Alessandro Impagnatiello, l’assassino di Giulia Tramontano, non necessita di approfondimenti né clinici né tanto meno umani, secondo la retorica buonista e perdonista delle coscienze sporche della contemporaneità. L’unico appunto, di natura giuridica, è la cornice penale entro la quale inserire il suo gesto criminale: imputarlo di “omicidio pluriaggravato, occultamento di cadavere e interruzione di gravidanza non consensuale” con l’esclusione della premeditazione è un’abiezione del codice penale, un avvilimento della giurisprudenza ormai appiattita sui criteri di una (im)moralità decolpevolizzante e deresponsabilizzante. Era stressato lo psicopatico, non sapeva cosa faceva.
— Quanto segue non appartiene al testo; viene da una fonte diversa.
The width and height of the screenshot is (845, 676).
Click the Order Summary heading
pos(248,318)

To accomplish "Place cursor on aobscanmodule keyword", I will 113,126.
Intanto, il quarantenne Omar Favaro, che ventidue anni fa uccise la madre e il fratello della fidanzatina Erika De Nardo è imputato di violenza sessuale e maltrattamenti nei confronti della moglie davanti alla figlia minore. Era stressato lo psicopatico.
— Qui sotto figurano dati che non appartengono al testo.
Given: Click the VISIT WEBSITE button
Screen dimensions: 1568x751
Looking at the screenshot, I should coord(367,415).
Gianni Izzo, pluriassassino, violentatore, torturatore, aveva ucciso nuovamente dopo essere stato riabilitato da una commissione di psichiatri e magistrati. Era rinsavito lo psicopatico.

Come dissi in un’intervista casuale, che rilasciai a La7 alcuni anni fa a proposito dell’omicida di Pamela Mastropietro, certi individui vanno soppressi per igiene sociale, non per odio. Una società sana, le mele marce le elimina, perché, come scrisse il criminologo Picozzi, ci sono elementi che non solo non sono curabili, ma sono intrattabili. E questo è il problema.

Gli omicidi, gli infanticidi, le violenze ci sono sempre state nei secoli, e sempre ci saranno, ma il fatto grave è che questa società il male, il degenerato, il depravato lo ha accolto nell’ambito psicologico e sociologico della cura impossibile, dell’accudimento fallimentare, della comprensione rovinosa.

Ma c’è anche di peggio. E per dimostrarlo voglio commentare alcune considerazioni che Charles Melman, famoso psicoanalista francese, esprime a proposito di quello che lui definisce “L’uomo senza gravità” e della società che rappresenta. Finito il sentimento comunitario, con l’introduzione del contratto societario, il rapporto interpersonale è <<fondato solo sul fatto di sostenersi sugli altri, nella misura in cui gli altri condividono lo stesso godimento>>, che tradotto vuol dire, mi servi fintantoché mi torni utile per il mio benessere e la mia immagine sociale. Dopo di che, con l’apologia dei diritti è stato avviato il superamento di ogni limite e <<l’eccesso è divenuto norma>>, e tutto ciò che dovrebbe rientrare in una condizione regolata di responsabilità, di impegno, di vincolo morale e affettivo diventa una palla al piede da eliminare senza remore né scrupoli. Infine – saltando a piè pari molte altre interessanti osservazioni – <<si rivendica il diritto alla libera espressione di tutte le voglie e alla loro piena soddisfazione>>, confermando, alla fine, come <<La perversione diventa una norma sociale>>.

Henri Landru non è più il simbolo del male riconoscibile e riscontrabile come un’anomalia sociale, ma è il fighetto gentile ed educato il portatore anonimo di una miserabile crudeltà.